Iraq had retained “up to 20”, Al Hussein missiles, rather than “more than
a dozen”.
The new facilities at al-Rafah “would not be needed for systems that fall within
the UN permitted range of 150km. The Iraqis have recently taken measures
to conceal activities at this site.”
“Some aspects of this [the new missile-related infrastructure under construction],
including rocket propellant mixing and casting facilities at the Al Mamoun Plant,
appear to replicate those linked to the prohibited BADR-2000 programme that
were destroyed in the Gulf War or by UNSCOM.”
98.  The DIS responded on 30 August, stating:
The UK did not “know where CBW work was being conducted – by its nature it
can be conducted in small facilities or labs … Even if only a few litres of agent
a day had been manufactured in the 1,200 or so days since UNSCOM left,
a considerable stockpile could have been built up.”
Iraq had a capability to produce biological “agents” as well as weapons.
Iraq had repeatedly claimed that the agents in “unaccounted for CW weapons
would have deteriorated sufficiently to render the weapons harmless. But this
was found not to be the case by UNSCOM when they examined Iraqi weapons,
many years after they and [sic] been filled (in fact the inclusion of stabilisers in
the nerve agent would prevent decomposition).”
Iraq had admitted that it had 75 chemical warheads for SCUD type missiles.
It had “nothing else to offer” on Iraq’s ballistic missile programmes.

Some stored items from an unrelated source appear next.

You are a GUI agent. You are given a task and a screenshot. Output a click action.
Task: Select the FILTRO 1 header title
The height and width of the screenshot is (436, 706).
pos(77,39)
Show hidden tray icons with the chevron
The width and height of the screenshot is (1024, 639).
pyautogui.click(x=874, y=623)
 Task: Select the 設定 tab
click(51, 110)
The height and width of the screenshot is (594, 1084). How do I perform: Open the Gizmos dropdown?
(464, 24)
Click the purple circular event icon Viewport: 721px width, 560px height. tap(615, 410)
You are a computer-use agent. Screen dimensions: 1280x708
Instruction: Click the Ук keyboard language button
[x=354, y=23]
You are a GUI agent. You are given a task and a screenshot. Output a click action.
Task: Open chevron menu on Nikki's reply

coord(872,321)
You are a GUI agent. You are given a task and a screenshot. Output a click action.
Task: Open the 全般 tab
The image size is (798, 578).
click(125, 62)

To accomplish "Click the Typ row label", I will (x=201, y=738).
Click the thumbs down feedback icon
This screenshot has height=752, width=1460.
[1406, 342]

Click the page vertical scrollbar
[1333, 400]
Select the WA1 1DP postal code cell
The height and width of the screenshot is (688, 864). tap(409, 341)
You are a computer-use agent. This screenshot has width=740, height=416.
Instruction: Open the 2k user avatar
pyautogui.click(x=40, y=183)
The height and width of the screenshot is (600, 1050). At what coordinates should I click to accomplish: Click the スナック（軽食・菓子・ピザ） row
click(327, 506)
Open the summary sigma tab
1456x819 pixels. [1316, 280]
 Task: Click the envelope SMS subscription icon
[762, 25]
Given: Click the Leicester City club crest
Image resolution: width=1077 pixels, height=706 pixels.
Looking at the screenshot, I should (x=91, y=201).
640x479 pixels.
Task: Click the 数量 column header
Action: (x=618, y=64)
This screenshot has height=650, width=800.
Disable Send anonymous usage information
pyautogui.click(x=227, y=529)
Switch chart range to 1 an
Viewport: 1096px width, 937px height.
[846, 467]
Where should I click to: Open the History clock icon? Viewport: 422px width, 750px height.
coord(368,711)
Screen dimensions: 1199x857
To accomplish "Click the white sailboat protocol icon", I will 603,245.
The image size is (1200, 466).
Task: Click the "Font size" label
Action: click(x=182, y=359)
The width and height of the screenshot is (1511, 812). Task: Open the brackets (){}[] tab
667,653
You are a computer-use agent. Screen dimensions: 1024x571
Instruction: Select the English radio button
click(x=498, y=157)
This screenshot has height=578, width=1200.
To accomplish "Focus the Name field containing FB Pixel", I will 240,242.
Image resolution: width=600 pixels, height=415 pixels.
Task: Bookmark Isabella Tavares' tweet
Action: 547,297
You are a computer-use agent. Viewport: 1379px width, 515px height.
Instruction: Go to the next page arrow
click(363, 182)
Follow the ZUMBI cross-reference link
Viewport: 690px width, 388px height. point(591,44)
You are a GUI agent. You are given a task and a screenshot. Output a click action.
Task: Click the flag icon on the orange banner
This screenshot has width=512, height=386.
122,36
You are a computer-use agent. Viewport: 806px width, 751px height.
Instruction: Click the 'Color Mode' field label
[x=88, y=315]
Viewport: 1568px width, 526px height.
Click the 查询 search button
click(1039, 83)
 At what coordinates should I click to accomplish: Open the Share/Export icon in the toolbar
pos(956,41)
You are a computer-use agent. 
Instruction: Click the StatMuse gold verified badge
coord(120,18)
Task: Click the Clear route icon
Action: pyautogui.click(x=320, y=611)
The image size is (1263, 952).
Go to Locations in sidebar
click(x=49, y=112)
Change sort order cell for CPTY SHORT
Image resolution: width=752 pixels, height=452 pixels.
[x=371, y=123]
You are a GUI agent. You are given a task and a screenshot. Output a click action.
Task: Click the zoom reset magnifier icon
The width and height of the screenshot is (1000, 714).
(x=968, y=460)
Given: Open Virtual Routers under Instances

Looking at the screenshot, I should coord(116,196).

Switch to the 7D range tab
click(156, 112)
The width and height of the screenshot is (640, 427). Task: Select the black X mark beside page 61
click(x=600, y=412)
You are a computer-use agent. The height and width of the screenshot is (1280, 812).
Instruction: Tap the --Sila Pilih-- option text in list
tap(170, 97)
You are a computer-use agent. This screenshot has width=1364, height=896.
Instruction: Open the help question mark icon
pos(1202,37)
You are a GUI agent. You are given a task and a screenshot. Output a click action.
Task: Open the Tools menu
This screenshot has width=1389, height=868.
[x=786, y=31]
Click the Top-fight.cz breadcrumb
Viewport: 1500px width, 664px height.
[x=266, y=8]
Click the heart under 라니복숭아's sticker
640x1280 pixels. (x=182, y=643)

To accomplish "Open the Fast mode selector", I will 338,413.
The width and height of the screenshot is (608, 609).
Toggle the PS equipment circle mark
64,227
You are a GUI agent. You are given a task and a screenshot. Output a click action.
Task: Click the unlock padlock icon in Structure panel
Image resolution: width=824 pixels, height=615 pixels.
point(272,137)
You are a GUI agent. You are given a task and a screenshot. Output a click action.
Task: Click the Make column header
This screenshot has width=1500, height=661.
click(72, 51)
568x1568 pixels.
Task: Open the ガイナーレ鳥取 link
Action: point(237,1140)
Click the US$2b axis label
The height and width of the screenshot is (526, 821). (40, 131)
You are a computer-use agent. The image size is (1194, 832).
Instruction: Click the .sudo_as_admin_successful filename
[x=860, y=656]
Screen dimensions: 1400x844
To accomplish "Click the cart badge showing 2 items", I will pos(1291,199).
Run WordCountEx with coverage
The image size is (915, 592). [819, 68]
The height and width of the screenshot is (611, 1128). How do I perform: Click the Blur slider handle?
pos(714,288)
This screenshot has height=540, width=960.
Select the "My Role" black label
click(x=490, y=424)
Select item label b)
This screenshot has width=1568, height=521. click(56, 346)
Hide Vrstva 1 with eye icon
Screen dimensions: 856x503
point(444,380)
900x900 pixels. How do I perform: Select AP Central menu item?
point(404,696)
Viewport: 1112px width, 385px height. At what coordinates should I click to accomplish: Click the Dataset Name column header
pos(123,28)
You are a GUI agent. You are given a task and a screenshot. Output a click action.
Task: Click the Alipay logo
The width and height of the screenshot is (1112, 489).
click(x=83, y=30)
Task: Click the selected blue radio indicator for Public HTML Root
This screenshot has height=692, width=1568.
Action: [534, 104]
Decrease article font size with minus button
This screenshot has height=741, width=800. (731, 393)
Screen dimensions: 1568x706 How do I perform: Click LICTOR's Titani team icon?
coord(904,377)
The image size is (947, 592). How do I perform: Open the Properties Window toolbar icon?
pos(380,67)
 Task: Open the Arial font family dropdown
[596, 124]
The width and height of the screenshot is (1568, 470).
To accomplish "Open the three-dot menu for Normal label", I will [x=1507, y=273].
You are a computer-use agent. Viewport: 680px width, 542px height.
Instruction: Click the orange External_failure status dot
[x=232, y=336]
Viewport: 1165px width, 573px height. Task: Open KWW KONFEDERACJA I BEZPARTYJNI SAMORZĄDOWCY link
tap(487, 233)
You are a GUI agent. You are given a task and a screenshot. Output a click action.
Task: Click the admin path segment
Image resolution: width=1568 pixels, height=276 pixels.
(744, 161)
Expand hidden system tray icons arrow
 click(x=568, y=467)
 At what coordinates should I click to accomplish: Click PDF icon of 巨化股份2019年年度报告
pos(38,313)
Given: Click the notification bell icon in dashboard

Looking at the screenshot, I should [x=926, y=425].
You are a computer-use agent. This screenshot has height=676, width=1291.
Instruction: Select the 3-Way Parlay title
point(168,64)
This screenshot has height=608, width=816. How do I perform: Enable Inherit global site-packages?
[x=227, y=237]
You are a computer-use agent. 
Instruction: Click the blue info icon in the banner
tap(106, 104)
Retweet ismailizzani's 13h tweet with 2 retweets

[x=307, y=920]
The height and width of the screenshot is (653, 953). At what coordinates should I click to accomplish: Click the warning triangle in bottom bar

Iraq had started to take journalists to facilities to “demonstrate that they
are benign”.
Dr Hans Blix, the Executive Chairman of UNMOVIC, had recently stated that
there were “some 700 sites” in Iraq the inspectors would like to visit. None were
“proven WMD sites” and if specific facilities were mentioned in a public dossier,
there was a risk Iraq would target those facilities for visits by journalists “in an
attempt to undermine the impact of the dossier”.45
45  Minute [DIS junior official] to [DIS junior official], 30 August 2002, ‘Iraq Public Dossier’.